It seems one (or more) of my kids is always working my nerves. Thankfully, for the most part, they do it one at a time. Today, Beth is the one making me nuts. It's not usually her but when she does it, she does it BIG.
She asked to spend the night with friend H last night. I called H's family and confirmed curfews and supervision. I dropped her off at school yesterday and she went home with H with the understanding that she was to be home before dark tonight.
She texted me about 4:30 this afternoon and announced she was leaving a local restaurant with the idiot friend who disappeared last weekend. I had not given her permission to be with anyone other than H. She had not called to tell me she was going with Idiot. She texted me, not to say she was on her way home but asking to spend the night with Idiot. Hell, no! She then wanted to go to the hotel with Idiot and her father's family who is visiting from out of town. I told her no. She then asked if she could just go for a little while. No. Come home. It's been plenty of time for her to get here. I was expecting her any minute and she just called again and said, "You mean I can't even go out to eat with them and to swim at the hotel?" I said that yes, that was exactly what I meant. I don't know how I could have been any clearer than, "No."
As much as this aggravates me, it isn't Beth. It's the friend. She evidently badgers her hard-working Nana and/or her hard-partying mother until they let her do what she wants just to shut her up. That doesn't work here. I think we'll do a written contract that states if she isn't home by the assigned time or if she pushes the limits (asking for more time, being 5 minutes late, etc.) that she will be automatically grounded for a week.

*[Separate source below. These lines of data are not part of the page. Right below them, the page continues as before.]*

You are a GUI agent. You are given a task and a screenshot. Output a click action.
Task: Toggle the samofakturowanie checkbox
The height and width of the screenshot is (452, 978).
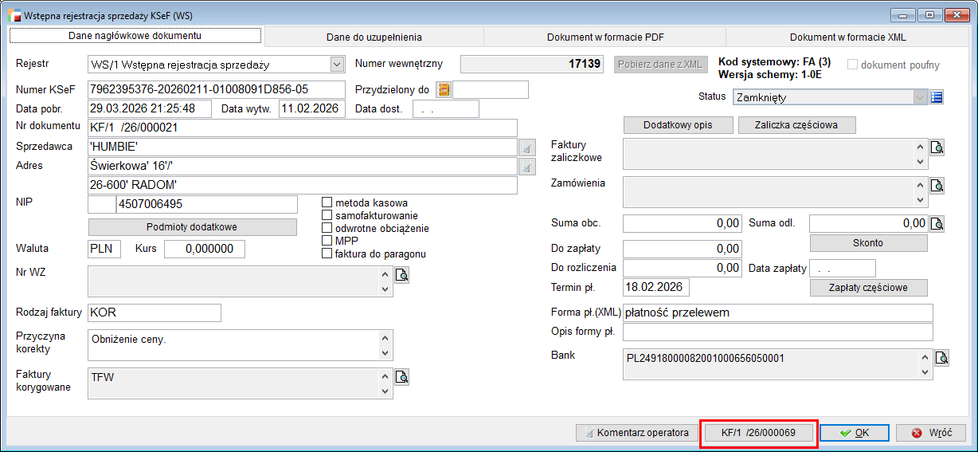(327, 215)
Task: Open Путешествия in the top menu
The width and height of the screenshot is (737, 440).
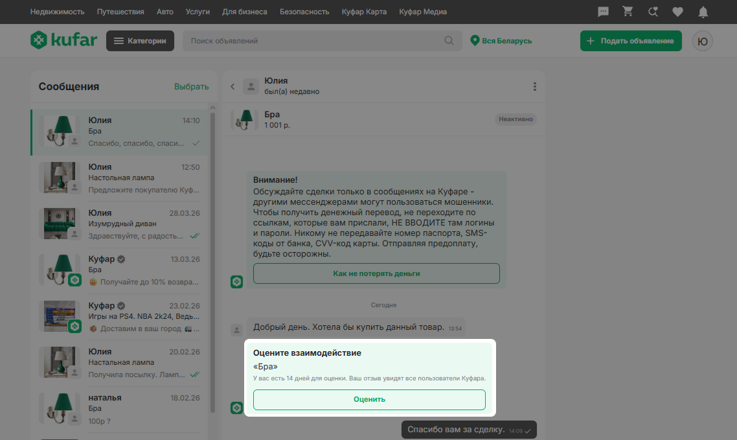Action: coord(122,12)
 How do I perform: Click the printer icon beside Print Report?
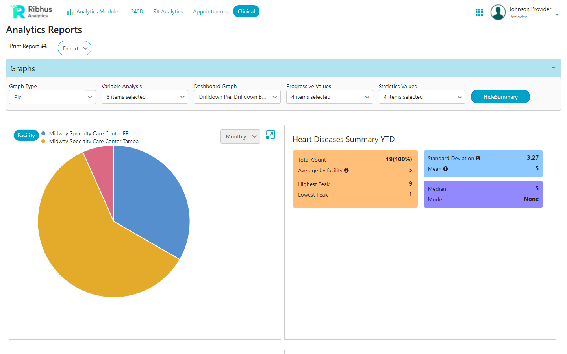click(x=44, y=46)
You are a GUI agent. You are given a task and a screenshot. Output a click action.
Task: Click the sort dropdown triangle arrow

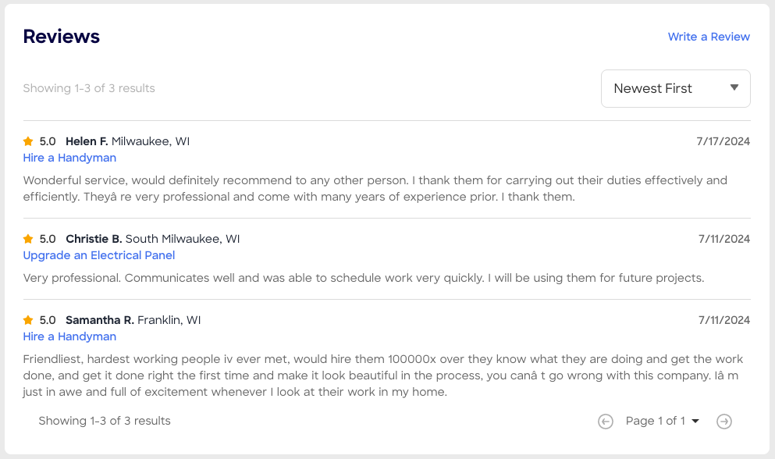click(734, 88)
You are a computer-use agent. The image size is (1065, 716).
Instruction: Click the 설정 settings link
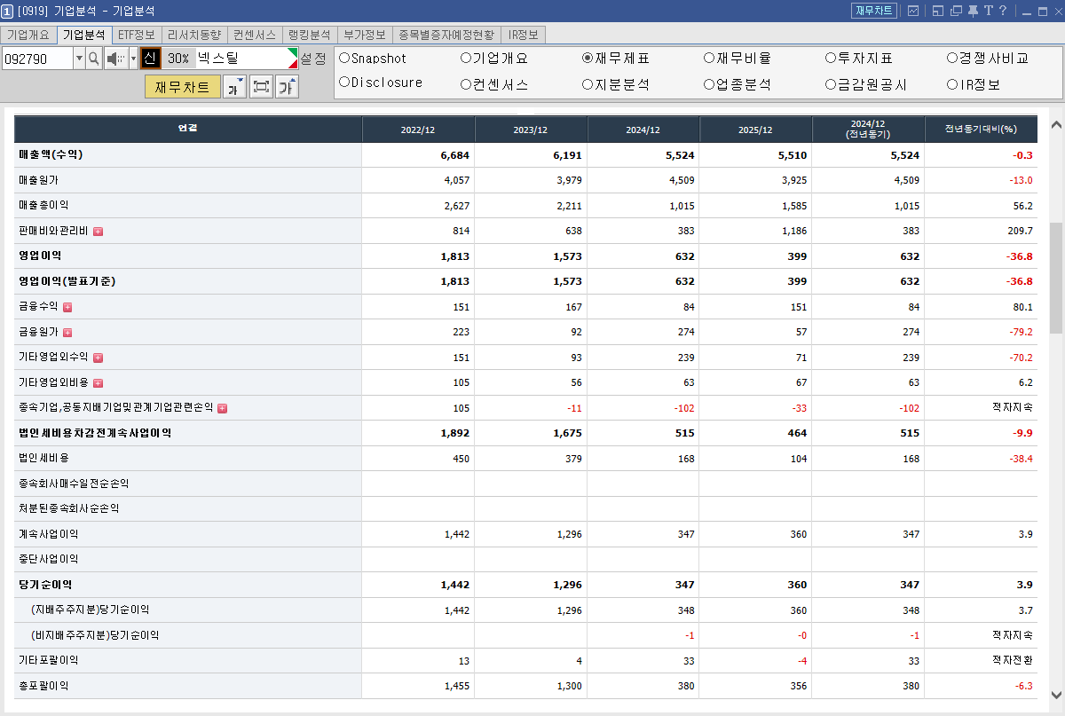[313, 59]
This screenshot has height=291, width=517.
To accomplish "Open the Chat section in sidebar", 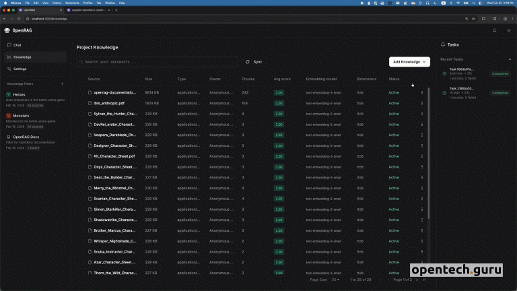I will tap(18, 45).
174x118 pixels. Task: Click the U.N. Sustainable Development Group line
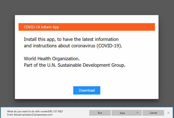click(x=74, y=65)
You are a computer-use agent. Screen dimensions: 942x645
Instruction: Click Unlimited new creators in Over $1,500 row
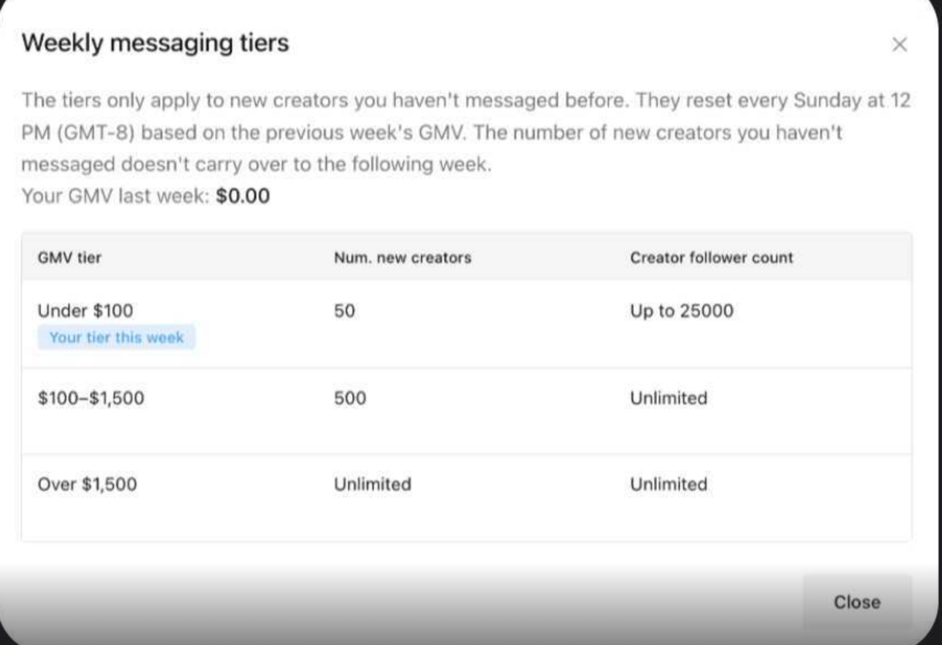[372, 484]
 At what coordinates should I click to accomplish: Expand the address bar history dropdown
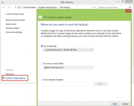point(93,7)
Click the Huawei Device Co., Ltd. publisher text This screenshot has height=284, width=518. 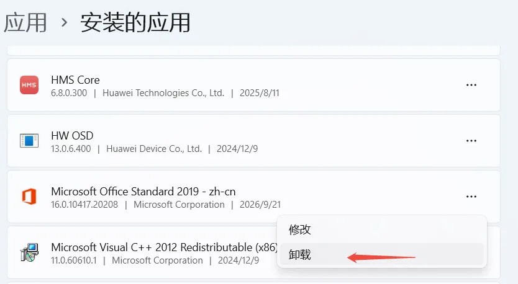(x=154, y=149)
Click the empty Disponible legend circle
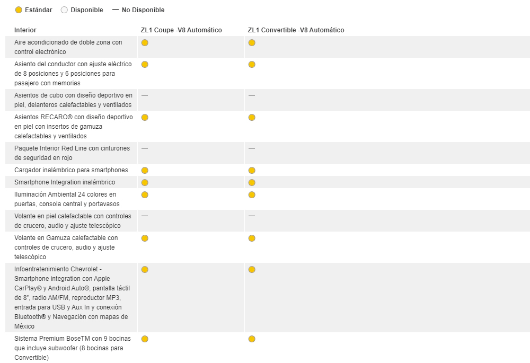The width and height of the screenshot is (530, 363). [x=64, y=10]
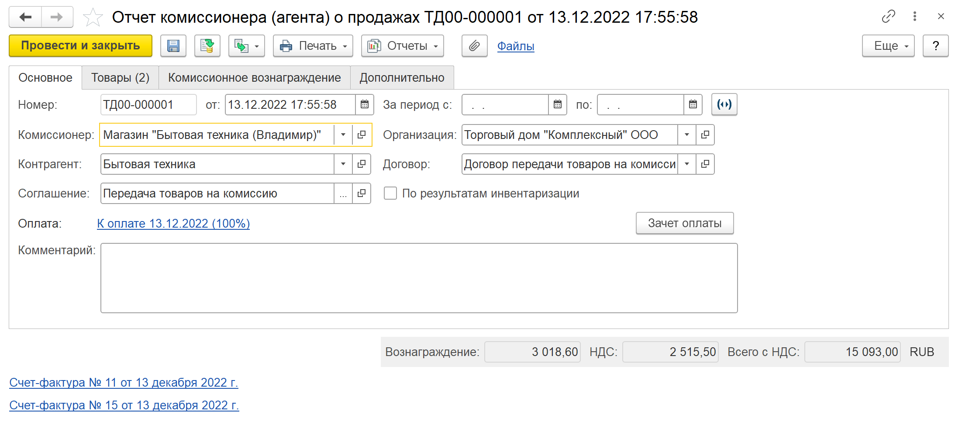Expand the Комиссионер dropdown list

pos(343,135)
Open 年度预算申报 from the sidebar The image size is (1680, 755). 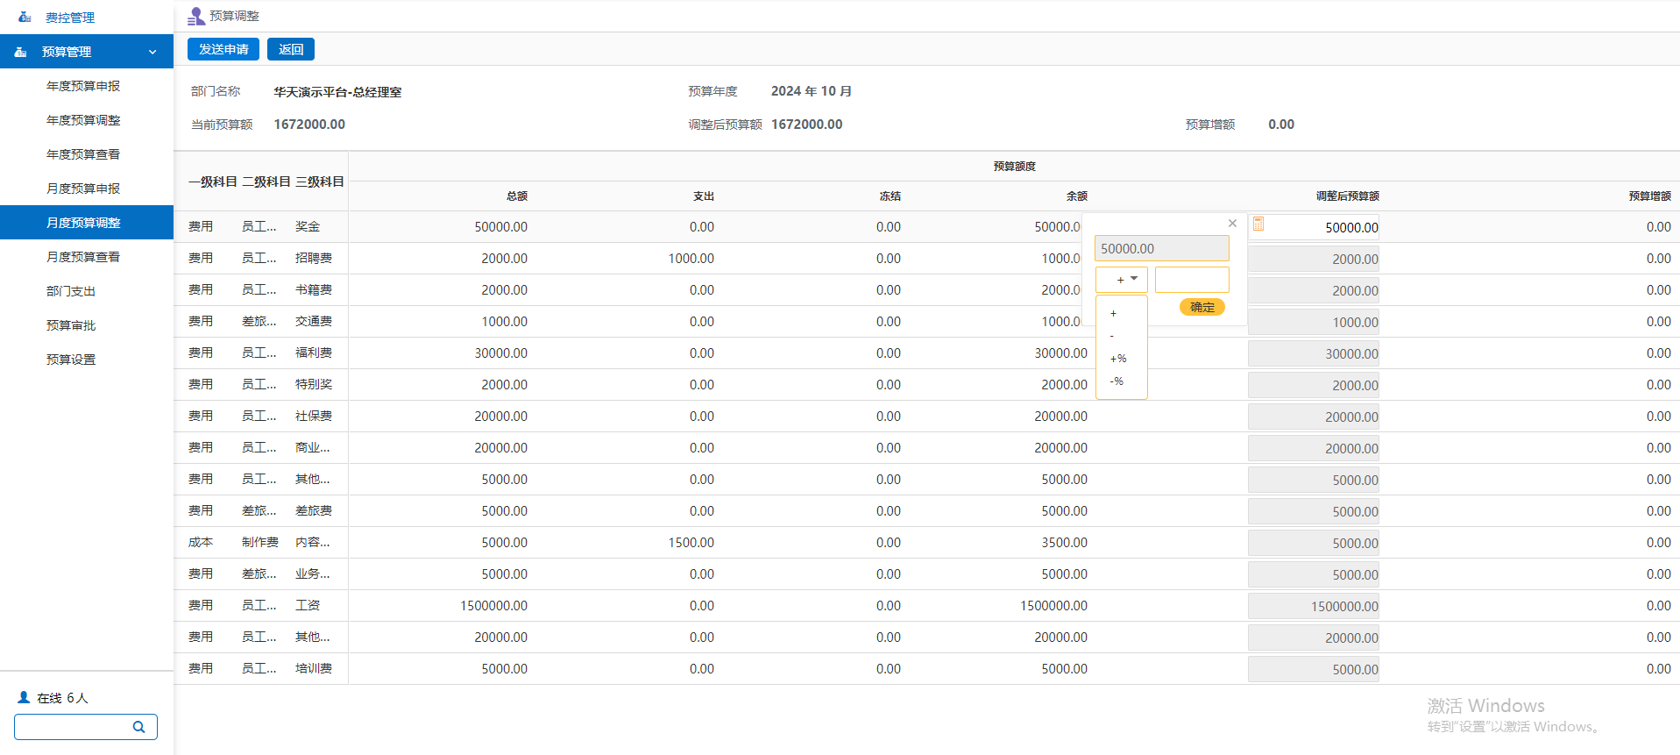click(x=83, y=86)
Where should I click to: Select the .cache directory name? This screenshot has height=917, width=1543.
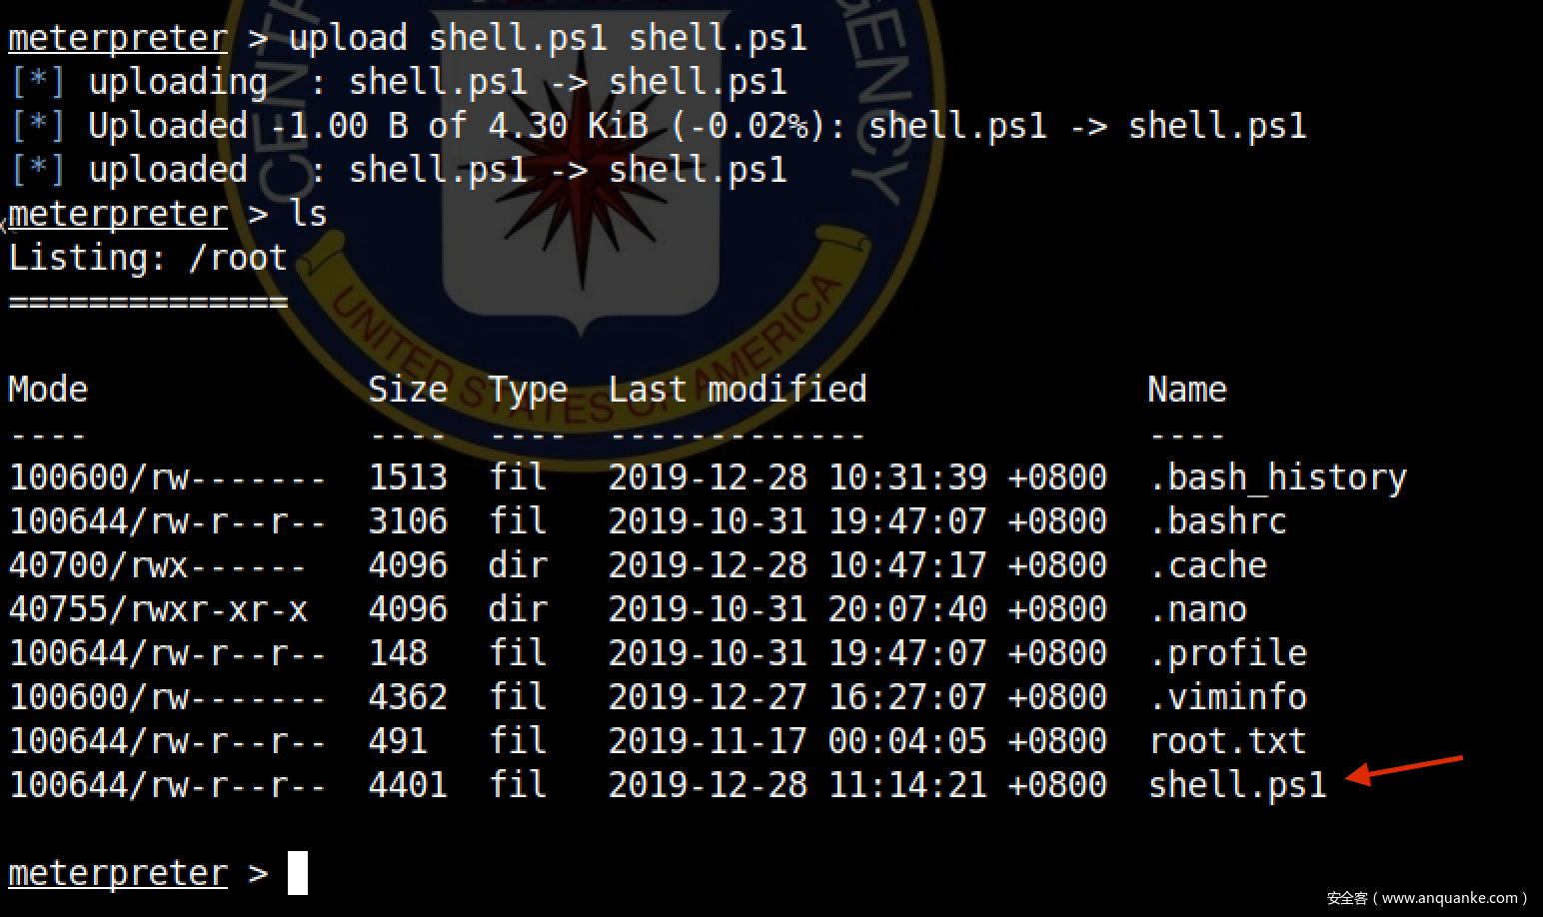[x=1207, y=565]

I am holding out some hope that this friendship is fading. Idiot never did tell Beth where she was while she was missing last weekend. She's told her two different places but they were both places that her mother told Beth she'd called and Idiot wasn't there. Obviously, she's lying to Beth. They also had another disagreement in the middle of the week. Idiot had lied to Beth again about where she was and who she was with.
Why, oh why, can't my kids make friends with kids who follow rules, do well in school, and respect their parents? My kids have all (through all my years of fostering) seemed to gravitate towards the trouble makers who are either failing or barely passing. Perhaps it's a self-esteem issue? Maybe those are the kind of kids they were friends with while living with bio family? Maybe it's just to piss me off? I don't know why or what to do about it.